Truman sacó de su bolsillo un cilindro de acero de la misma circunferencia de un dólar de plata. Metió allí la hierba, el pequeño moledor mecánico pulverizó y tamizó las flores de marihuana, dando como resultado un fino polvillo que con maestría luego convirtió en un cigarro. Capote lo observaba con curiosidad, como siempre, sabía que su amo pasaría por breves momentos a otro plano astral, aspiró un poco del polen que estaba por el aire y dio un suave estornudo. Fumamos brevemente la hierba espirituosa y sentí como recorría mi cuerpo una onda eléctrica de relajación, el humor mejoró, la conversación, aunque ecléctica, fue imaginativa, satisfactoria y todos anidamos una sonrisa en los labios.
El día que conocí a Truman fue en La Feria, en Barranco, él estaba encargado de poner música, allí bastante despistado, alto, de larga barba pelirroja, blancón y con la sonrisa afable, me habló todo el tiempo que estuvimos juntos de Capote, su perro. Lo veía con complicidad y ternura, se encontraron en un páramo boliviano hace años, un cachorro naufrago de madre, hermanos y dueño, a un lado de la carretera, con el hocico achatado, moreno de espaldas y blanco de pecho, con formas de un pequeño pastor alemán, pero con un rostro amable. Capote rondaba entre nosotros y la consola, olisqueando tranquilamente a este extraño y posando su hocico en mis piernas buscando una caricia. Truman había salido de Argentina a rodar por Sudamérica en su Citroneta, llevaba su ropa, su guitarra y sus sueños de libertad. Cuando a cincuenta por hora cruzaba una inmensa y fría meseta vio un bulto de pelos moviéndose. Detuvo el auto y descubrió a Capote que, sin emitir ningún sonido, le clavó sus dulces ojos café y le lamió la mano. Sin remedio Truman y Capote desde ese día se hicieron inseparables.
Truman era músico y Capote compañero. Cruzaron todo américa del sur, Truman cantaba reggae en cualquier lugar donde pudiese, vendía artículos berretas que compraba de país en país y vivía el sueño de la libertad. Contaba que lo veían como gringo pero que sus pesos cada vez valían menos.
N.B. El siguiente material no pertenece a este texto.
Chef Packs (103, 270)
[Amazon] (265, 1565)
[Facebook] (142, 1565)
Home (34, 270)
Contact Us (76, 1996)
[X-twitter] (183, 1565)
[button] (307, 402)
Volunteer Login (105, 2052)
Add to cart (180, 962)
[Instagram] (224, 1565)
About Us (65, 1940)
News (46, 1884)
En una dicotomía sudamericana Truman era blanco, pero no tenía plata. Capote nació libre y siempre lo fue, ayudó a Truman a ligar con las chicas y era feliz de ir para aquí para allá inaugurando lugares dónde marcar su territorio. Corrió por ciudades y lagos, selvas y desiertos, era un perro que sabía sonreír con la lengua afuera y en el medio. Como buenos viajeros fueron deshaciéndose de todo según iban subiendo, dejaron la Citroneta en Colombia, los discos en Venezuela, la ropa extra en Bolivia, la vanidad en Brasil, la cordura en Chile, el hambre en Perú. Por un momento pensabas que Truman era Capote y que Capote era Truman, y así fueron en libertad coleccionando amigos.
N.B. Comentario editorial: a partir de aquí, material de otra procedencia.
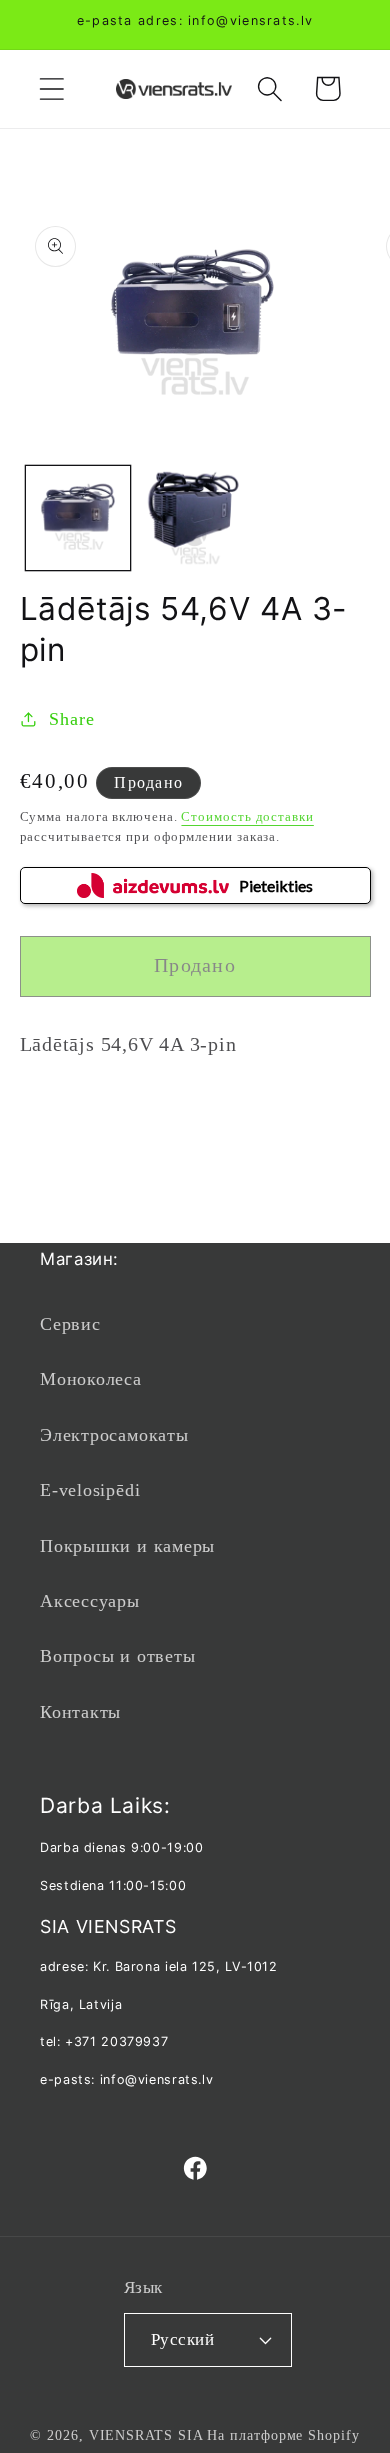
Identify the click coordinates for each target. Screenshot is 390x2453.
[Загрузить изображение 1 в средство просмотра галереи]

Capote cumplió los quince años, y dejó de caminar, movía con mucha dificultad las patas y no se podía mantener en pie. Truman lo cargaba para todo, un día que andábamos en el auto, vi nervioso a Truman y a Capote, bajamos en casa y cuando se vio un poco libre Capote largó una diarrea tremenda con el olor de mil huevos podridos. Aun así, Capote nunca dejó de sonreír y era muy activo con el cuello y la cabeza, siempre buscando a Truman. Truman debía viajar a Argentina, en avión. Con Truman y Capote fuimos la dirección de salud para certificar a Capote como animal de apoyo emocional y así poder viajar con Truman en la cabina. Como era cierto y Capote tenía mucho carisma en sólo dos días lo certificaron. Lo montamos en un coche de bebés que modificamos y al llegar al aeropuerto a Truman y a Capote le abrieron las puertas de par en par, sin revisarles nada, ni la guitarra, ni las maletas, pasaron los dos personajes a la cabina de forma sencilla y con las risas y sorpresa de la gente. Me abracé con Truman y me despedí de Capote. A Truman estoy seguro que lo volveré a ver, de Capote me quedará el recuerdo de su carita contenta a las tres de la mañana, cuando Truman se despertó con la guitarra a cantarle unas canciones.